-- Data for the task --
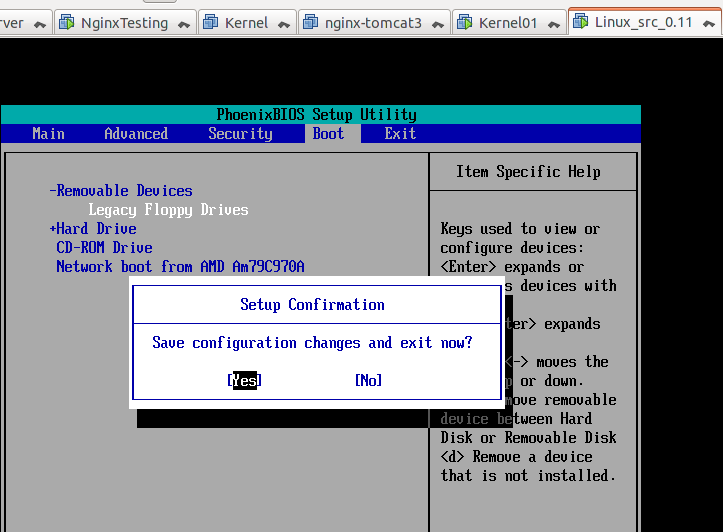Collapse the Removable Devices entry
Screen dimensions: 723x532
click(121, 190)
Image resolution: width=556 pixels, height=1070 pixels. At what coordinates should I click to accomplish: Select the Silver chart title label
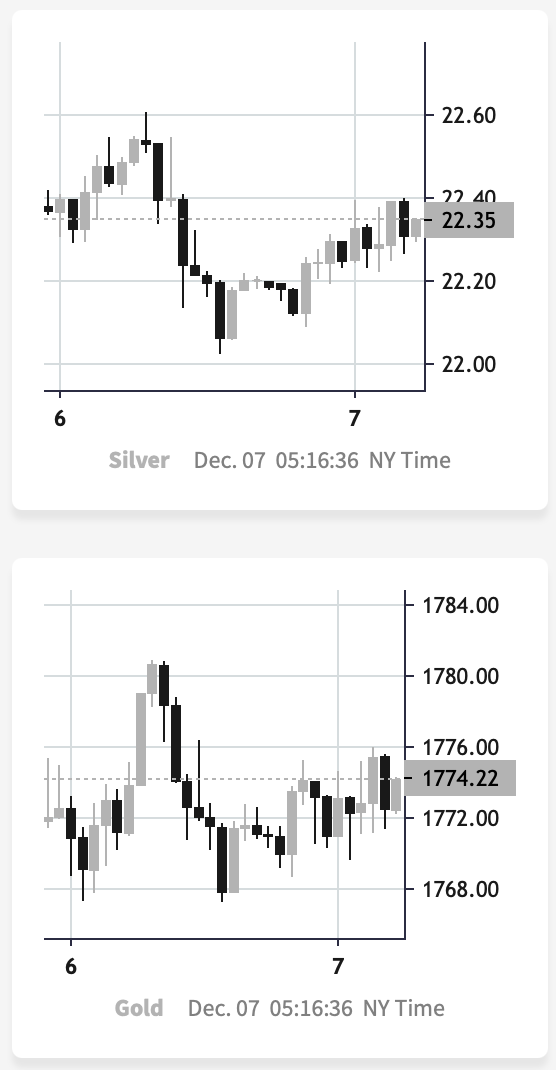pos(138,460)
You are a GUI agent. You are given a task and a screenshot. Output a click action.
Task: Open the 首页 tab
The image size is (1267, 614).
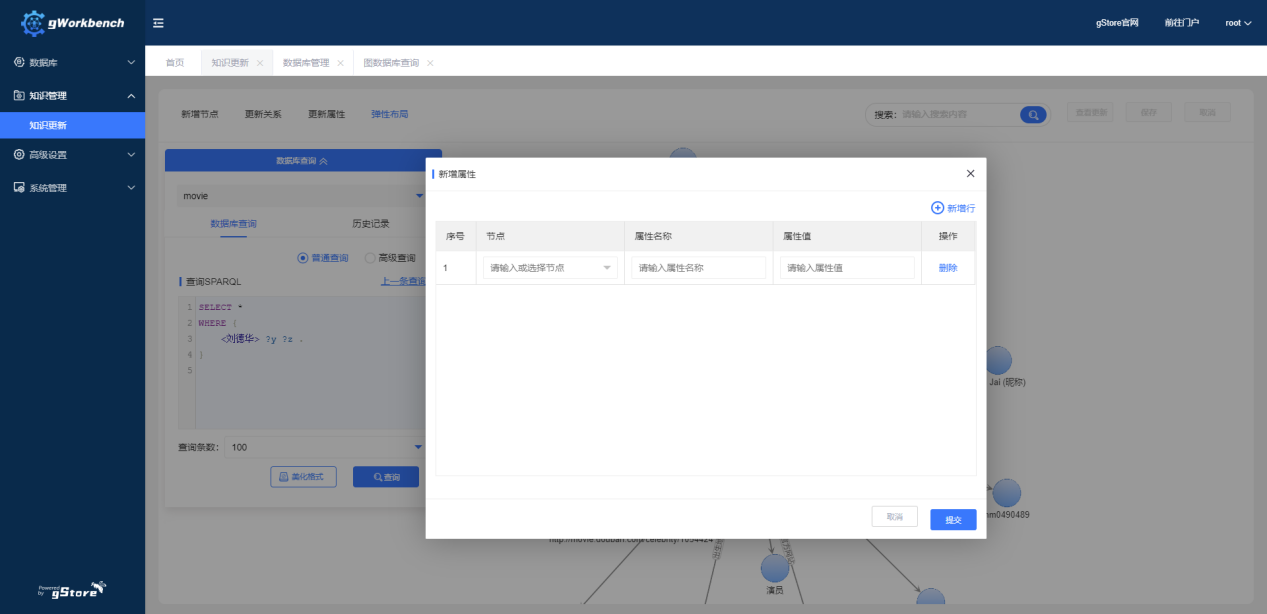pyautogui.click(x=175, y=63)
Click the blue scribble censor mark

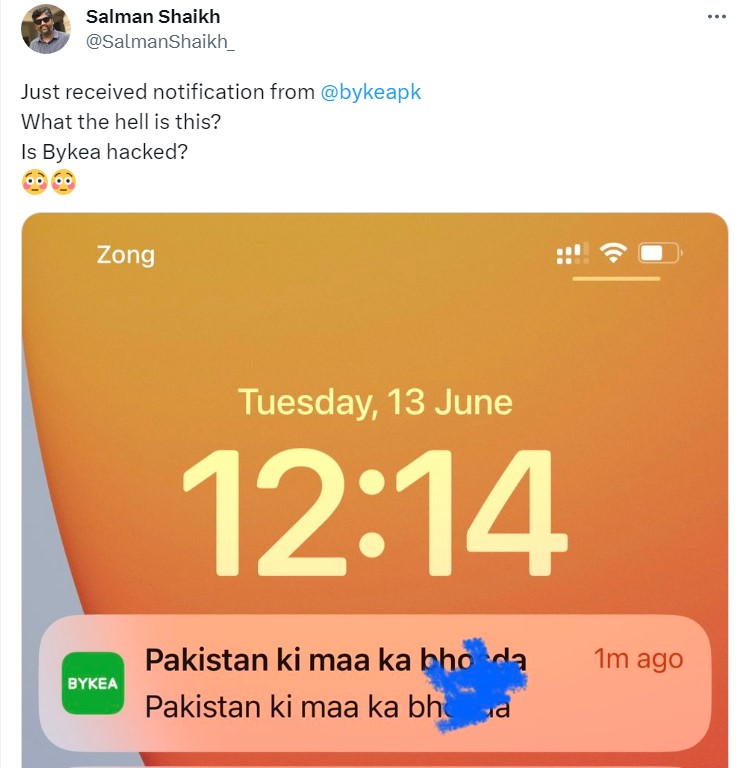coord(474,684)
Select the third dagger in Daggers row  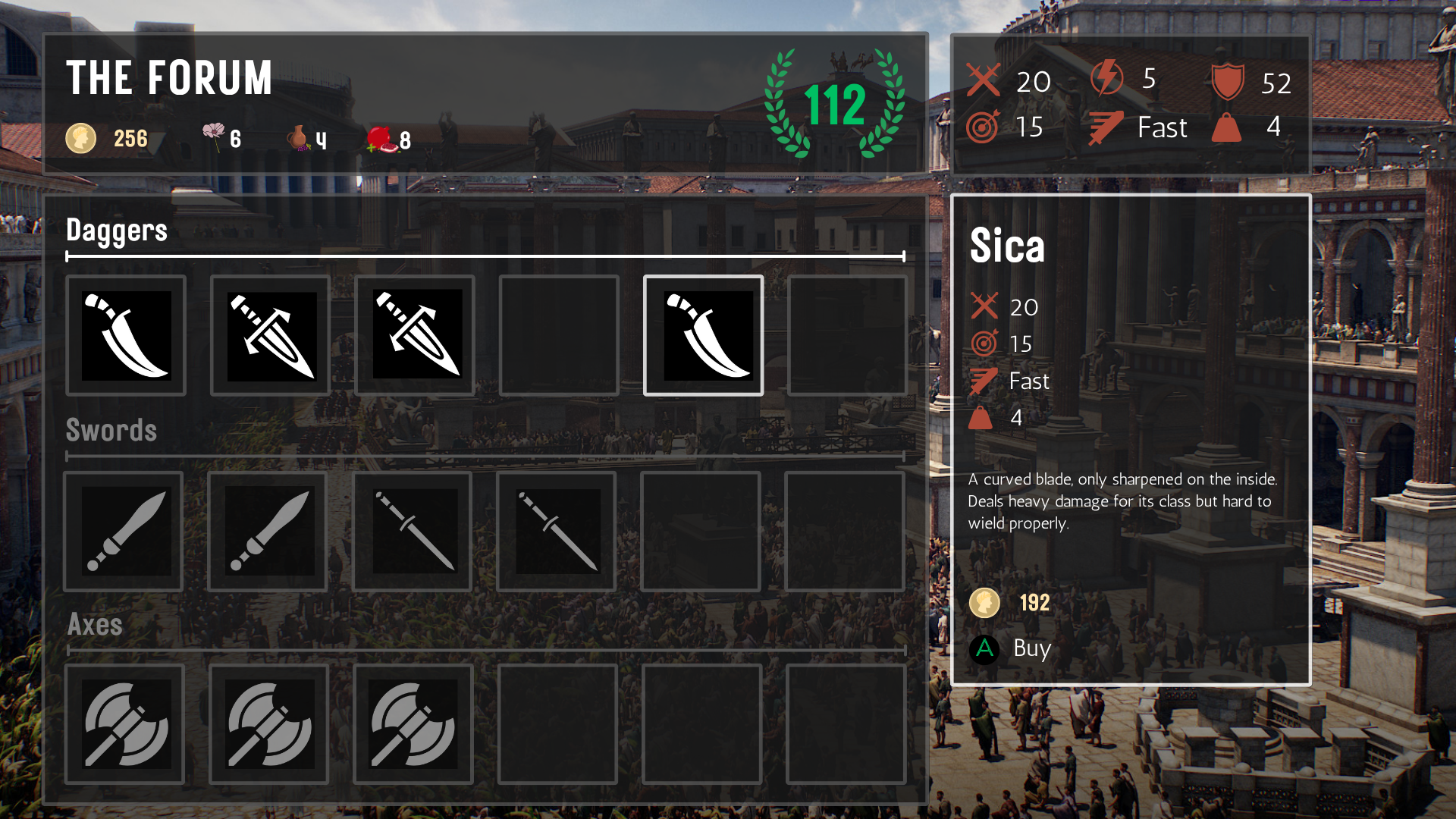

-- Problem statement --
Exclude the pictures from the copy. Retype exactly the lines running from the one containing "The image size is (1267, 614)." through the last line of the listing.

-- Response area --
The image size is (1267, 614).
pyautogui.click(x=175, y=63)
Click the blue scribble censor mark

coord(474,684)
Select the third dagger in Daggers row  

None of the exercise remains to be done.